Clarance J. Jones, Judge

[1] All persons involved in the court’s memorandum of decisions will be referred to by their first names to avoid any confusion.
[2] Practice Book § 25-5 provides in pertinent part:

a) The following automatic orders shall apply to both parties, with service of the automatic orders to be made with service of process of a complaint for dissolution of marriage, legal separation, annulment, custody or visitation. An automatic order shall not apply if there is a prior, contradictory order of a judicial authority. The automatic orders shall be effective with regard to the plaintiff upon the signing of the complaint and with regard to the defendant upon service and shall remain in place during the pendency of the action, unless terminated, modified, or amended by further order of a judicial authority upon motion of either of the parties: (1) Neither party shall sell, transfer, encumber (except for the filing of a lis pendens), conceal, assign, remove, or in any way dispose of, without the consent of CT Page 15108 the other party in writing, or an order of a judicial authority, any property, individually or jointly held by the parties, except in the usual course of business or for customary and usual household expenses or for reasonable attorneys’ fees in connection with this action.

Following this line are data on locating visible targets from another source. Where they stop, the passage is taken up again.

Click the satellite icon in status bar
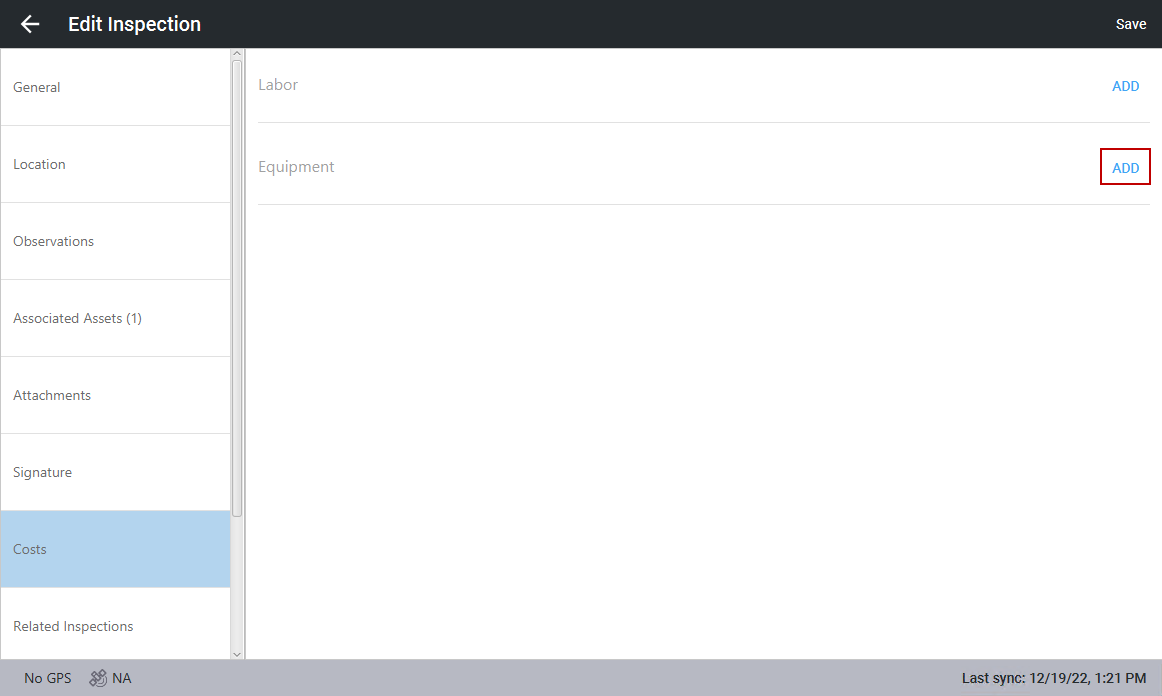pyautogui.click(x=98, y=678)
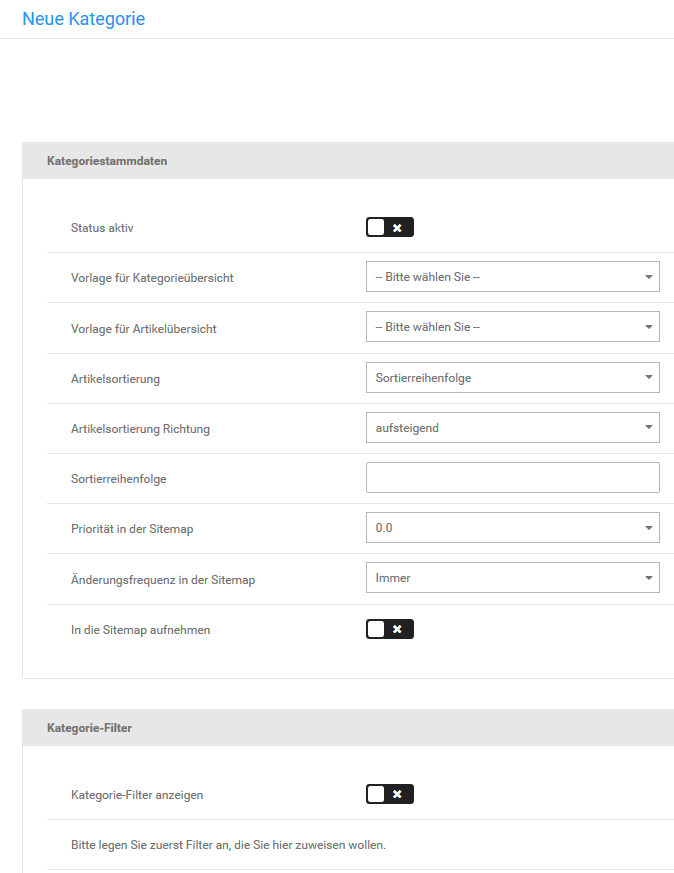Open the Artikelsortierung dropdown
The width and height of the screenshot is (674, 873).
tap(512, 378)
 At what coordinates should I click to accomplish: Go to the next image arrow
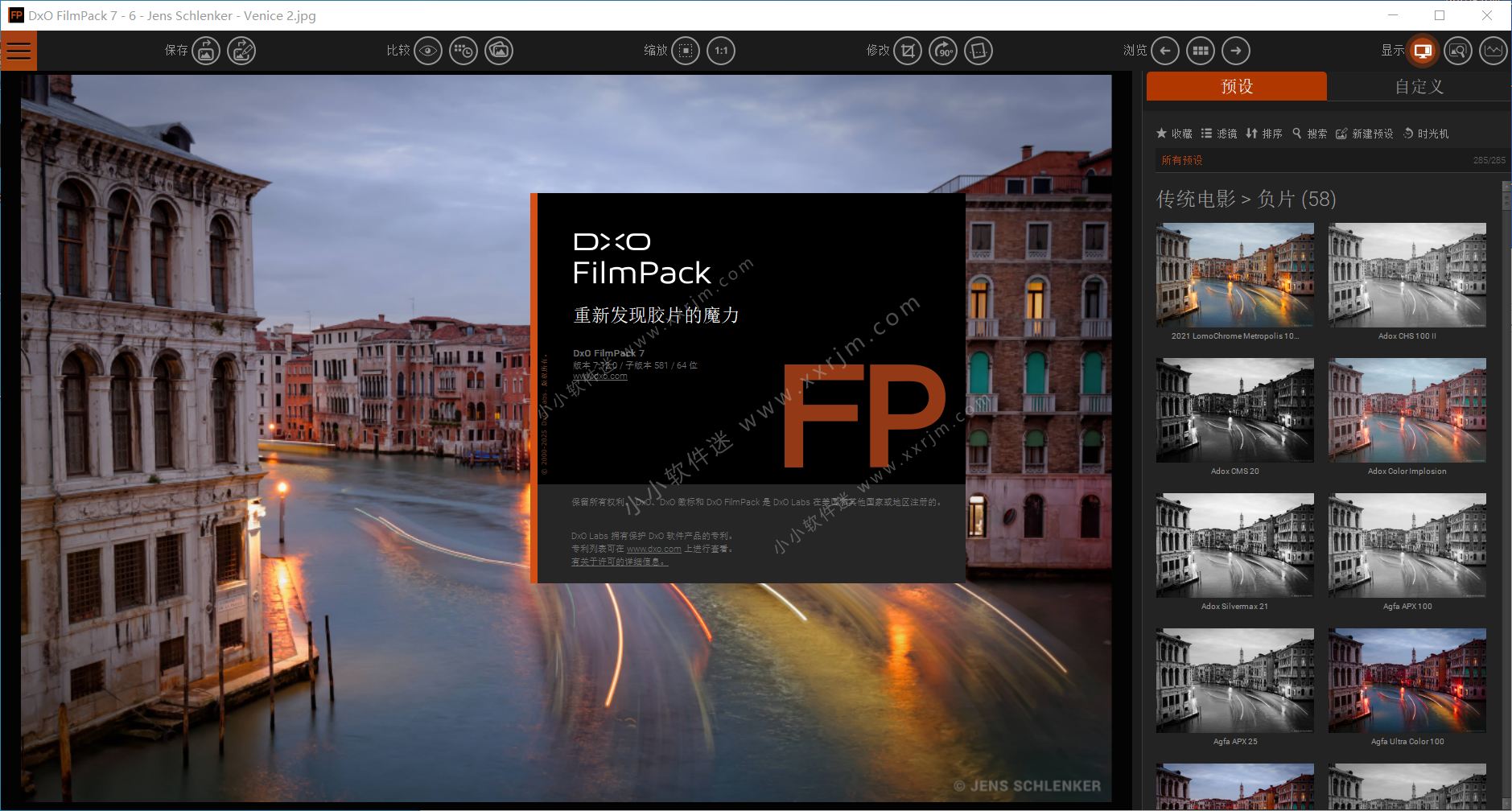(1235, 51)
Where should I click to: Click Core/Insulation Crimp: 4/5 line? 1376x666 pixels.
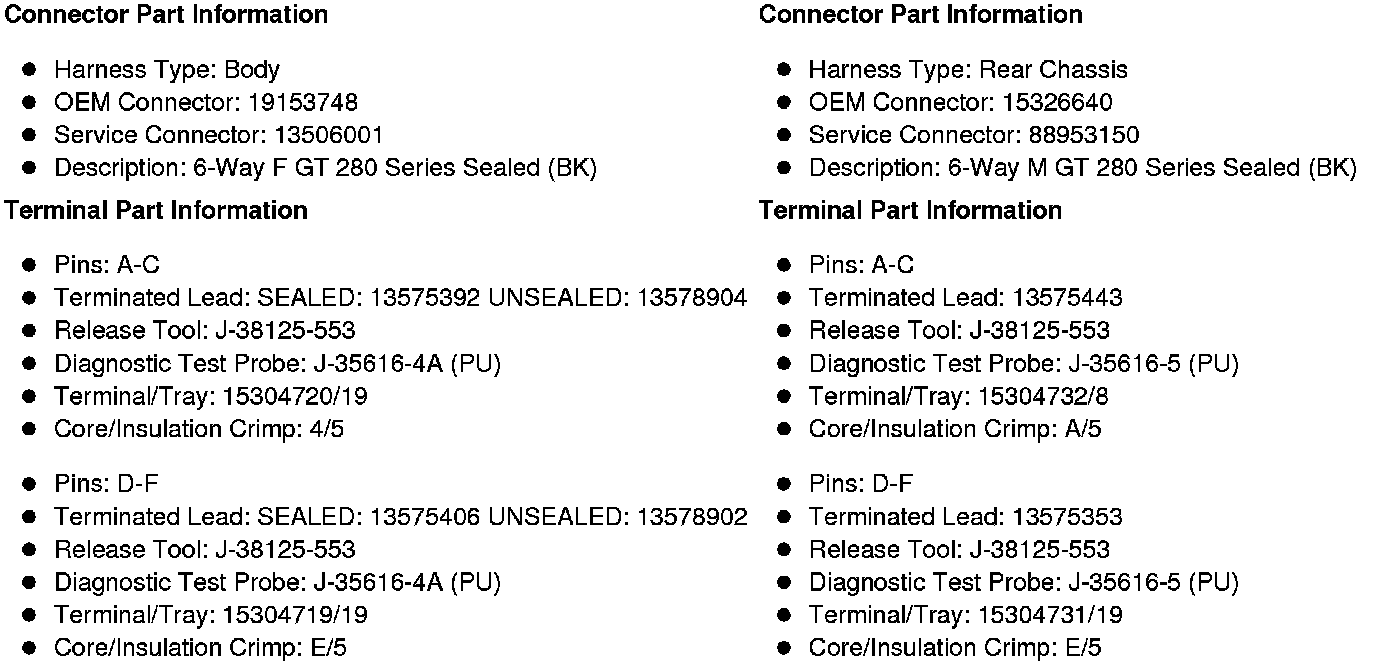tap(200, 429)
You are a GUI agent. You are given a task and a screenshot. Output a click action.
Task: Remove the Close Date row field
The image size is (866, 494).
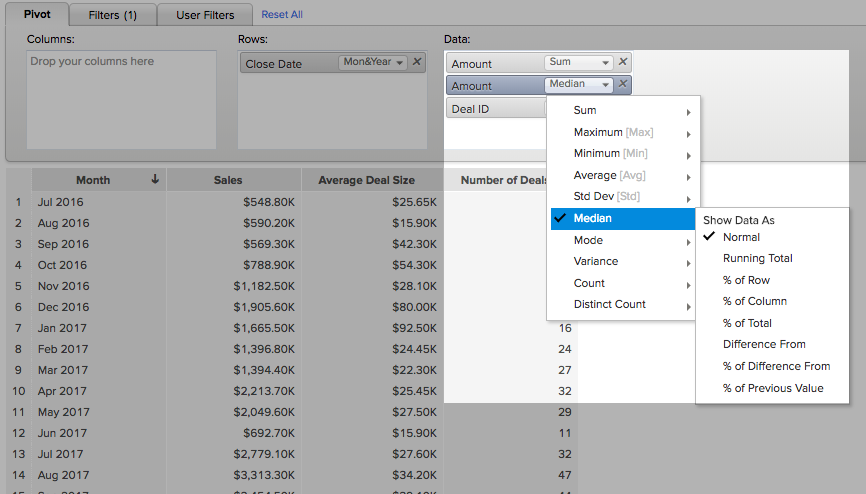click(x=417, y=62)
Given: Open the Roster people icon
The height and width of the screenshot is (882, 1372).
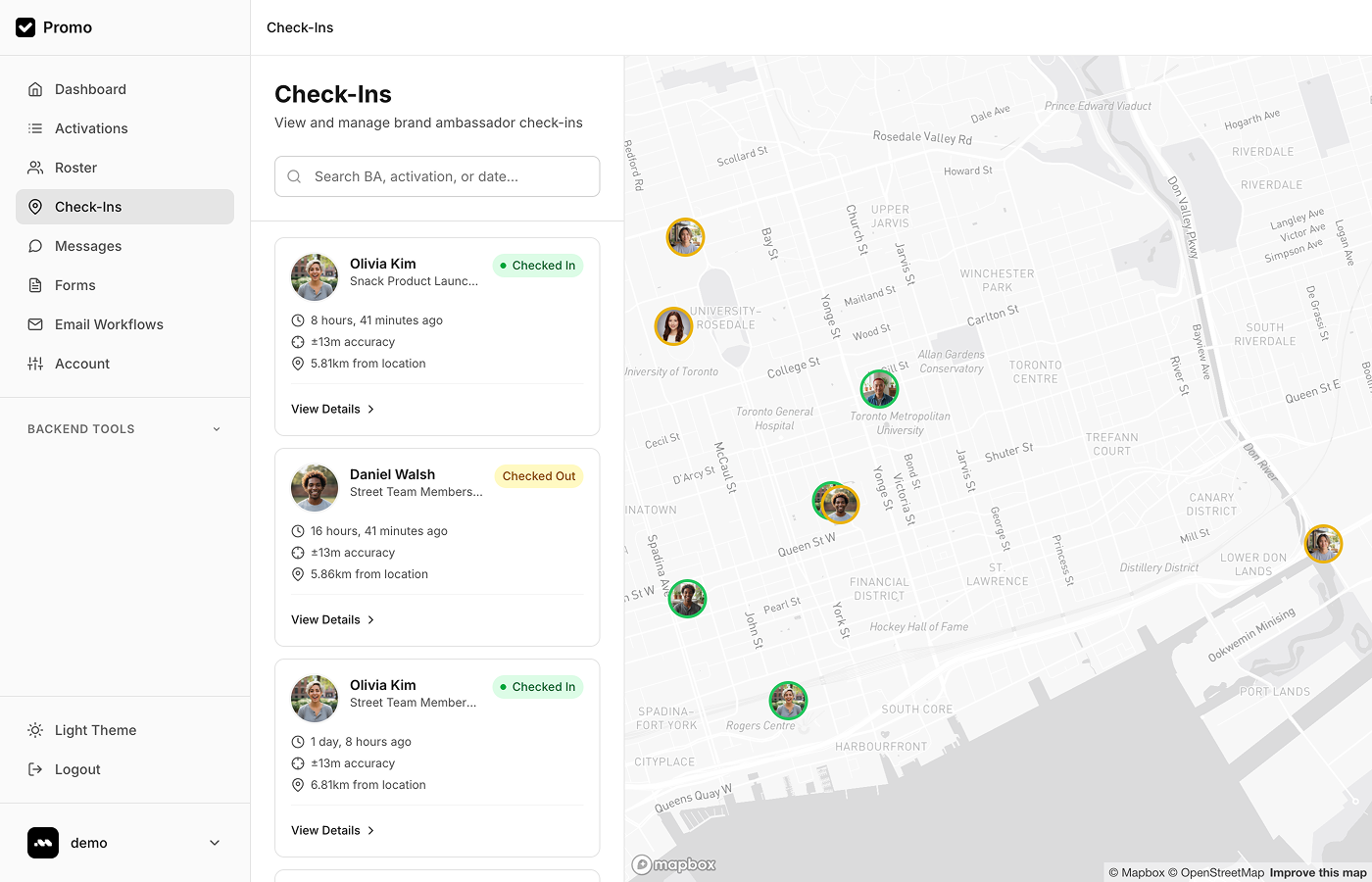Looking at the screenshot, I should tap(34, 168).
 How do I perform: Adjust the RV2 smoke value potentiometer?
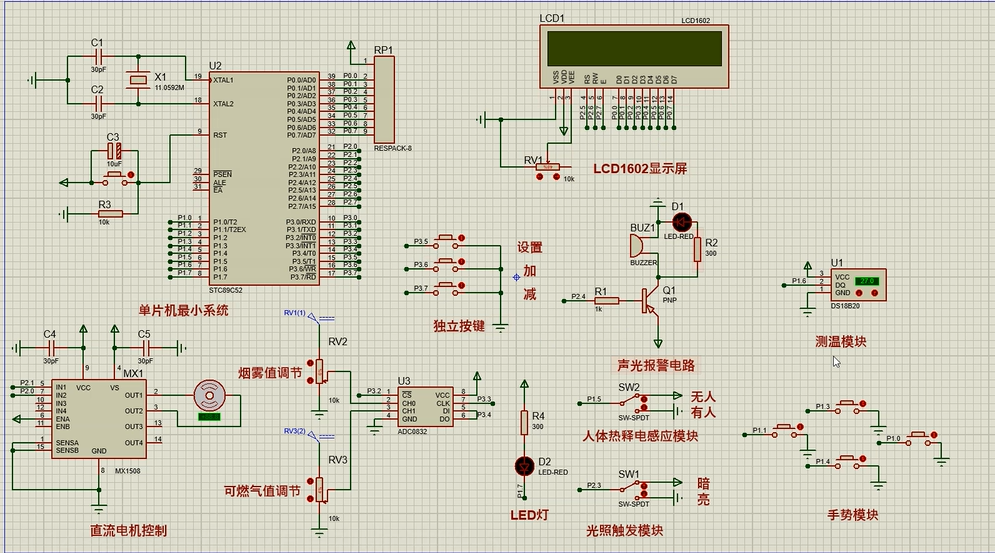pyautogui.click(x=322, y=372)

[3] The record indicates that the proposed rules of 1996 set forth in the Connecticut Law Journal, Vol. 57, No. 45 (May 7, 1996) were not adopted. The Connecticut Law Journal, Vol. 58, No. 46, again set forth “Procedures in Family Matters” mainly for the purpose of moving the rules from Chapter 17 of the Practice Book to Chapter 41B of the Practice Book and deleting a section ordering the parties to avoid imposing physical restraint, threatening, or molesting one another or any child of the parties. The official commentary, however, remained virtually unchanged. The May 7, 1996 official commentary had additional language which provided that the automatic orders would avoid “the need for court appearances on several issues.” Connecticut Law Journal, Vol. 57, No. 45 (May 7, 1996). Aside from the deletion of this quoted language, the commentary remained unchanged. The May 7, 1996 rules went into effect on October 1, 1997 and subsequent amendments have not changed the purpose of the rule at issue in the present case.
[4] Rosalie’s May 8, 1989 financial affidavit indicated that the property had an estimated value of $90,000.
[5] If Esposito accepted this “swap” he would be giving up $85,000 in equity. According to Dominic, he owed Esposito “around forty thousand dollars because he’s my partner. You [Rosalie] have this interest in Exchange Street that Billy [Esposito] wants because his mother lived on the first floor and an elderly lady did not want anyone on the second, nor third floor, she’s afraid. . . . This is an easy way for us. If you give Billy the property for one dollar, Billy will turn over the property to me for one dollar, therefore, the only one that lost anything in this deal is — I owe you forty thousand dollars.” (Hearing Transcript pp. 21-22.)